Relationships Between Recreational Pursuits and Motor Skills in Young Children

Thursday, April 25, 2013
Exhibit Hall Poster Area 2 (Convention Center)
Jeff R. Crane, Amy Brown, Buffy-Lynne Williams, Rick I. Bell, Patti-Jean Naylor and Viviene A. Temple, University of Victoria, Victoria, BC, Canada

Background/Purpose Developmental theorists suggest that physical activity during early childhood promotes fundamental motor skill (FMS) proficiency; and that differences in FMS proficiency are largely related to children's experiences. This study examined associations between participation in different types of recreation/leisure and FMS proficiency of young children. We hypothesized that there would be positive associations between FMS proficiency and participation in organized sport and active physical recreation; but not for other types of recreation/leisure.

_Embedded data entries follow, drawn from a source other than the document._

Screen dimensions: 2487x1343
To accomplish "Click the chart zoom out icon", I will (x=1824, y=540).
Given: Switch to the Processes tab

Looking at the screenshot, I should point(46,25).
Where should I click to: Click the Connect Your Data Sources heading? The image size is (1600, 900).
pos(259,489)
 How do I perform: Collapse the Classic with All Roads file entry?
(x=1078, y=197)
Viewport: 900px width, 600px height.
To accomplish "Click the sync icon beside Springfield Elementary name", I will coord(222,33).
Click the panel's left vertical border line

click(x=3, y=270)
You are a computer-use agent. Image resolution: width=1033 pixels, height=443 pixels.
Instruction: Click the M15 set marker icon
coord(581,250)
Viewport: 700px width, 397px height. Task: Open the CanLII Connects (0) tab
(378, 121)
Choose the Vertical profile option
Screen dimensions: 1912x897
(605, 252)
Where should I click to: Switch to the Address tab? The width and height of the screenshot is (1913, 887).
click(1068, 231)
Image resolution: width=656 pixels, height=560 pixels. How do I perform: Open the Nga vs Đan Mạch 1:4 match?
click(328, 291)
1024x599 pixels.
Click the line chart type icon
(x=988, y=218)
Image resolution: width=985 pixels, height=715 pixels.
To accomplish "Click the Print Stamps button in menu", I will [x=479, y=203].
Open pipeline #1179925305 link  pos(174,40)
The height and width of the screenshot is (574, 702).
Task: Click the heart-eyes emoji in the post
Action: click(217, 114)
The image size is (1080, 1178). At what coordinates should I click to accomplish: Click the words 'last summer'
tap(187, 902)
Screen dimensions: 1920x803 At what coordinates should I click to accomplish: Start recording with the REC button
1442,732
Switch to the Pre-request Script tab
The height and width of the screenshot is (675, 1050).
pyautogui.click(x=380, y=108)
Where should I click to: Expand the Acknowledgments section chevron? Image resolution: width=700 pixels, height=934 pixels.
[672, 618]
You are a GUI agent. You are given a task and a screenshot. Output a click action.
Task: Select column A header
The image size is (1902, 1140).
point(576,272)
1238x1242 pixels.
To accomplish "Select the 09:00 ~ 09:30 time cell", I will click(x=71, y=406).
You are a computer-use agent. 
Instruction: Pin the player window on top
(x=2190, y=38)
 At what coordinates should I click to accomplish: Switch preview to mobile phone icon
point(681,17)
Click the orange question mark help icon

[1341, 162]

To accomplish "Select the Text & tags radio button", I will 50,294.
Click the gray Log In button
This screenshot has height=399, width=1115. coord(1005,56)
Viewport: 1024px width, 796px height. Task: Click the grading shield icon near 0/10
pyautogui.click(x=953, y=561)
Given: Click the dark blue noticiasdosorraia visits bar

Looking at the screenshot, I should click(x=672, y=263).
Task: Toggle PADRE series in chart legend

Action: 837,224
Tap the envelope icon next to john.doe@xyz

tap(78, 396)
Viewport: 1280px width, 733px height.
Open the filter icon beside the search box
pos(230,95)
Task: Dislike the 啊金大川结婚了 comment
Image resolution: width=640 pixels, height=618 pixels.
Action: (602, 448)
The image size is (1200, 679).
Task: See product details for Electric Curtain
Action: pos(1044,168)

Method Participants (n=74) were kindergarten children (M age=5y11m; boys=57%). Parents completed the diversity dimension of the Children's Assessment of Participation and Enjoyment survey; recording frequency of participation in recreation/leisure in nine domains. Locomotor and object control skills were assessed using the Test of Gross Motor Development-2 during scheduled school physical education.

Analysis/Results Mean domain specific participation scores/maximum possible scores were: hobbies and crafts, 4.5/5; social activities, 5.1/6; quiet recreation, 2.9/4; organized sports, 2.2/6; other skill-based activities, 1.1/6; clubs and organizations, 0.6/3; entertainment and education, 5.6/7; active physical recreation, 6.6/11; and jobs and chores, 3.9/7. Mean raw locomotor and object skill scores were 26.9 (SD=6.7) and 23.2 (SD=7.2), respectively. Pearson product moment correlation coefficients revealed one significant relationship; locomotor skills were correlated with participation in active physical recreation (r=.44, p<.001).

Conclusions Locomotor skill proficiency was positively associated with participation in active physical recreation; but not organized sport where participation was relatively low. The lack of association between object control skills and any type of recreation/leisure may reflect limited opportunities to develop and utilize these skills at this young age.